La frantumazione centrifuga dell'idolo del Se eterologo si contrappone all'autodeterminazione cetripeta del Se autologo.
Gli individui che hanno uno spiccato Se autologo, possono adottare due behavioural attitudes nei confronti della doxa: monacale od apostolica (credo di aver avuto già modo di parlarne), entrambi plausibili ai fini esistenziali.
Il monacale è tutto volto con lo sguardo verso l'Assoluto; percepisce il panta rei, pur in tutta la sua frenesia spesso meaningless, ma sceglie di non interagire con esso, in quanto crede che il panta rei è comunque parte dell'Essere, e che tutto accade secondo l'imperscrutabile ragione del Logos. Questo è il caso a cui ti riferisci: effettivamente, l'individuo "monacale" mostra un'atteggiamento apatico nei confronti dell'imminenza.
L'apostolico si sente chiamato ad interagire con la doxa, se stesso come strumento del Logos: percepisce una "calling" per porre ordine nell'entropia di Cronos.

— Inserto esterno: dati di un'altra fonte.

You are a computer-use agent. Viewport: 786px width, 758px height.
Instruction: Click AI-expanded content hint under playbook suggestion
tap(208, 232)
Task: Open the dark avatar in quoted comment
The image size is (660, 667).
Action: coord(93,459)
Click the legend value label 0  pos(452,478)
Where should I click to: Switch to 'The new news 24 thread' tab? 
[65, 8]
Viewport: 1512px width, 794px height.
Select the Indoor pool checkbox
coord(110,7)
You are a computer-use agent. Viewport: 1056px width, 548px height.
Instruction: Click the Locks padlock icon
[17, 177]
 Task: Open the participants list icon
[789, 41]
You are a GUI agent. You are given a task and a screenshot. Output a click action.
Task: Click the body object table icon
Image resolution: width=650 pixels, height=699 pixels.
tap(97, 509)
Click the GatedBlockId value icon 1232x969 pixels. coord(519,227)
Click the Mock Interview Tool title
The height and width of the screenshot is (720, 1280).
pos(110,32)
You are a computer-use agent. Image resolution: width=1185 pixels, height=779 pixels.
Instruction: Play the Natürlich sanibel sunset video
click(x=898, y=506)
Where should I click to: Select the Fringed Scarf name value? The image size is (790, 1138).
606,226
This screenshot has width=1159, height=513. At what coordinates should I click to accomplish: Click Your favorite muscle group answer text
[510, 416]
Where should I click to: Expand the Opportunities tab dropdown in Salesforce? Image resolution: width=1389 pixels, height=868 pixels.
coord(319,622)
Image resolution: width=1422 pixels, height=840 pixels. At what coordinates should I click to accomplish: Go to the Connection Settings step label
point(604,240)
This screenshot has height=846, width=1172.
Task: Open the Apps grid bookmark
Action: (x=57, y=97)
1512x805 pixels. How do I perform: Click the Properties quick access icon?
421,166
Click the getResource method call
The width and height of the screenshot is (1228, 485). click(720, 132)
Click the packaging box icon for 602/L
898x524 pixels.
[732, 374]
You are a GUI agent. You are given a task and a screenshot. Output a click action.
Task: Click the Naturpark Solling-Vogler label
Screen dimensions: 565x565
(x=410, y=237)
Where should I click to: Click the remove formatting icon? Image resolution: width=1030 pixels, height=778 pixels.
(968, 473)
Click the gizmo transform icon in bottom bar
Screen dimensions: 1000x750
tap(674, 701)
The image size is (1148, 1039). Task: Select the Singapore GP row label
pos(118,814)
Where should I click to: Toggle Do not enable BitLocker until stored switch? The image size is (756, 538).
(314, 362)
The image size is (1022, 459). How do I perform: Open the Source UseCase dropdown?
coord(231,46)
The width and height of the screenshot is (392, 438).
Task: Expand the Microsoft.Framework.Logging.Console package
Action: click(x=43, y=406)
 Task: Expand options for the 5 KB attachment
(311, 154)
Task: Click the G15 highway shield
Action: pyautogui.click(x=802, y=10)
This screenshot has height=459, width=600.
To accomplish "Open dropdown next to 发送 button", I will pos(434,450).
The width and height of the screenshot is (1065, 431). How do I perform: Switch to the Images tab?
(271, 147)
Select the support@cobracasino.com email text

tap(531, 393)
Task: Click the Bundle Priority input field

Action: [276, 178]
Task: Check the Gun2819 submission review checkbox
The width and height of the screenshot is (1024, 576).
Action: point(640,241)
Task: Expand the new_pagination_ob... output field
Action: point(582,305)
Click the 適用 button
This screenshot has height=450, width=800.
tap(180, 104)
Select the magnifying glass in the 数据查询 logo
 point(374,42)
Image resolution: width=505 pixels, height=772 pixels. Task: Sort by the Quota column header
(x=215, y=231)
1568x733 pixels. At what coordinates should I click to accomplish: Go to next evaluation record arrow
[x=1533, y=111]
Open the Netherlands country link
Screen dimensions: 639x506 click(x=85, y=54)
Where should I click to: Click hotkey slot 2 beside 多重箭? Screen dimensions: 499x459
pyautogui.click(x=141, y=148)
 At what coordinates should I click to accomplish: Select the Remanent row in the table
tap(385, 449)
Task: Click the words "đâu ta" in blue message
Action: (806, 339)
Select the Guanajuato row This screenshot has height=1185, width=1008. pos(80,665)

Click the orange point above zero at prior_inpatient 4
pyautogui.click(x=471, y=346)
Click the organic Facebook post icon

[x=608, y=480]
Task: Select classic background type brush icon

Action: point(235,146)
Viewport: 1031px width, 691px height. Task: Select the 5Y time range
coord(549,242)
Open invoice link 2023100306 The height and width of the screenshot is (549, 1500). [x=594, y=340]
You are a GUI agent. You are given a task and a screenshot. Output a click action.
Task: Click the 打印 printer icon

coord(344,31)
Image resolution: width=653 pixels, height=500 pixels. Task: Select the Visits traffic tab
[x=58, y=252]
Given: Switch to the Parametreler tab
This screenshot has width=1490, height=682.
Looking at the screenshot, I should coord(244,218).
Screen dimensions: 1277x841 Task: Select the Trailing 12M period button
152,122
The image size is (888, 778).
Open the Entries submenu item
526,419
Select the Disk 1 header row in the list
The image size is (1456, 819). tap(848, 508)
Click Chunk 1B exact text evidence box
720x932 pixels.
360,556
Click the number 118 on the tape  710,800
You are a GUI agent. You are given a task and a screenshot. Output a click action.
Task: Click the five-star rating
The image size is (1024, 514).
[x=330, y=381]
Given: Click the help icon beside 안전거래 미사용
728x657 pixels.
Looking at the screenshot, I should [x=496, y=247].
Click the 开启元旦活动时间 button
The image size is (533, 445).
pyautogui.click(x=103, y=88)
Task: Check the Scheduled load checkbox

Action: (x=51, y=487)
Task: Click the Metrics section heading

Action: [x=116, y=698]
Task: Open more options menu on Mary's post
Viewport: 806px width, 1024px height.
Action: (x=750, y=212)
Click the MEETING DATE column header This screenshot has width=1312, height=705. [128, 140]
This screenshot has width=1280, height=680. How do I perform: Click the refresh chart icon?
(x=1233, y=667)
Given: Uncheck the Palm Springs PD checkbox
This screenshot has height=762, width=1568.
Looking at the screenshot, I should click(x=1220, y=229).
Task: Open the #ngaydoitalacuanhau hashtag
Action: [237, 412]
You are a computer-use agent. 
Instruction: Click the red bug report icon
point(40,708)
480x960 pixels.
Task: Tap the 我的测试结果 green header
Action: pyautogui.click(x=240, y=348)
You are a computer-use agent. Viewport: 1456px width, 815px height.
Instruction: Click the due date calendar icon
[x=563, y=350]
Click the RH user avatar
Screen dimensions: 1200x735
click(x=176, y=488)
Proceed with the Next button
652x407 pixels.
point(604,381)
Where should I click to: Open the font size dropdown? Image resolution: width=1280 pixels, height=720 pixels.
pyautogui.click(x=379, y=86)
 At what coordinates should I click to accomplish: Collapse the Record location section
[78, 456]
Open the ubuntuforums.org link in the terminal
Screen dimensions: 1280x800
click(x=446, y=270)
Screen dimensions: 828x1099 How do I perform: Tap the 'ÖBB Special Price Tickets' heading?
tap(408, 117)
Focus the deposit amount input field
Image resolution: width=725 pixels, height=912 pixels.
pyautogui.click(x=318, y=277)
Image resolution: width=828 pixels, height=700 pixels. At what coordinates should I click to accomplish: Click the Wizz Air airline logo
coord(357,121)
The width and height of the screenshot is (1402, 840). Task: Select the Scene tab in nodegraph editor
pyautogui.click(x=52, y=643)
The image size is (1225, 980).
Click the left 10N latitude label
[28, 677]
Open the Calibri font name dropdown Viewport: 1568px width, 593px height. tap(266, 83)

L'apostolico, al contrario del monacale, è incline a scorgere nell'immanente anche il significato, e la bellezza, che lo trascende: è un dionisiaco trascendentale, un empirico contemplativo; vede anche nel "fun" la scintilla di quella afterlife (non intesa qui come post-morte, ma come ultra-mondo), che porta nel suo ventricolo sinistro.